What marked Percy's life and his writing was man's uniqueness, aloneness and sense of separation from that place in Creation where he belongs. It was a recognition most tragic for those who refuse to perceive it or, having done so, think scientific rationalism, or humanism, are somehow the answers and the protections.

But Percy was no preacher, no prosyletizer and certainly no modern mystic. He was, instead, a humble Sovereign Wayfarer (the name, incidentally, chosen by Martin Luschei for his early work on Percy, the best critique yet written, and by far superior to the more widely proclaimed book by Robert Coles).

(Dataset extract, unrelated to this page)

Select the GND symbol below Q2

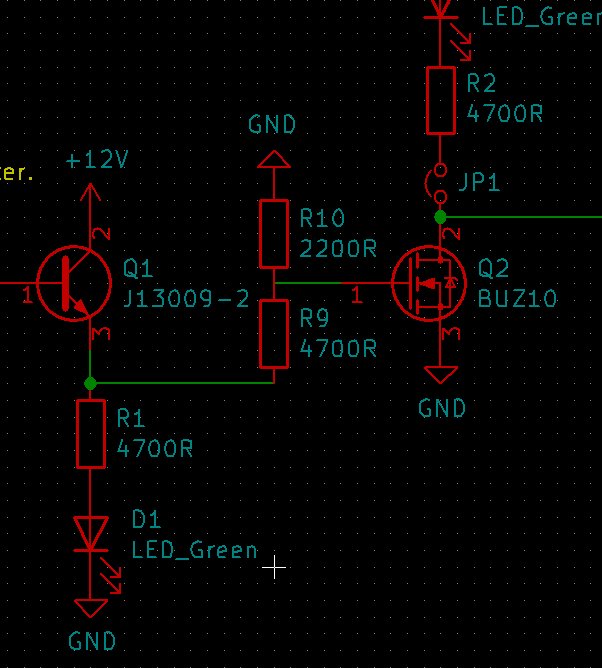441,376
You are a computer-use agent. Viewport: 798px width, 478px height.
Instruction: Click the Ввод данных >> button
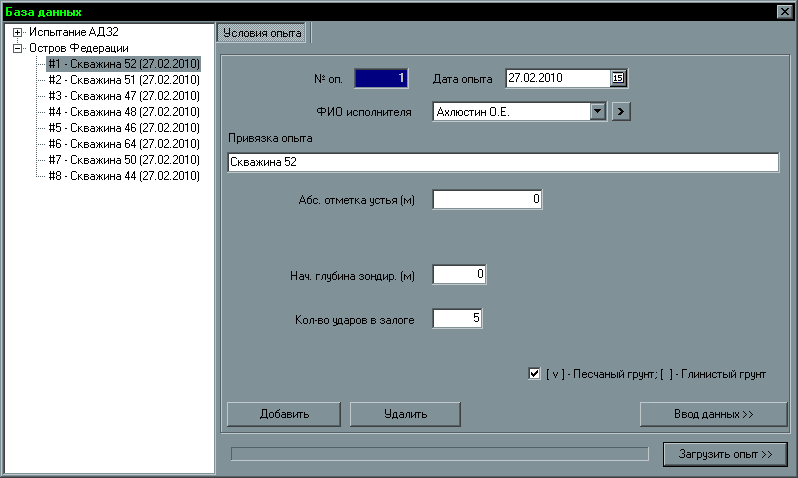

For Percy, the evidence of the Fall, and its continuing effect, makes perfect sense. Only the Kierkegaardian ``leap of faith'' into the bosom and hope of Roman Catholic Christianity provided, for him, the answer by which he tried to live. It is, as Tolson notes, a position he shares with other Southern Roman Catholic writers, such as Flannery O'Connor, albeit with more gentleness and humor.

Such humor, in my judgment, makes Percy's ``Love in the Ruins'' his most readable and entertaining novel, a bit of comic futurism in which his hero and alter ego, Dr. Tom More, does battle with both drink and the Devil in a world very much like our own; one that is crazy and doesn't know it.

Percy died four years ago, a long and painful death, leaving a heritage that, even for the non-Roman Catholic or non-Christian, is awesome in its intellectual faith and in the hope that when we are all fully secularized and scientific - including, sadly, the church itself - then the Christian miracle may be more clearly seen and - perhaps - believed.

Robert Hilldrup is a Richmond writer and former newspaperman.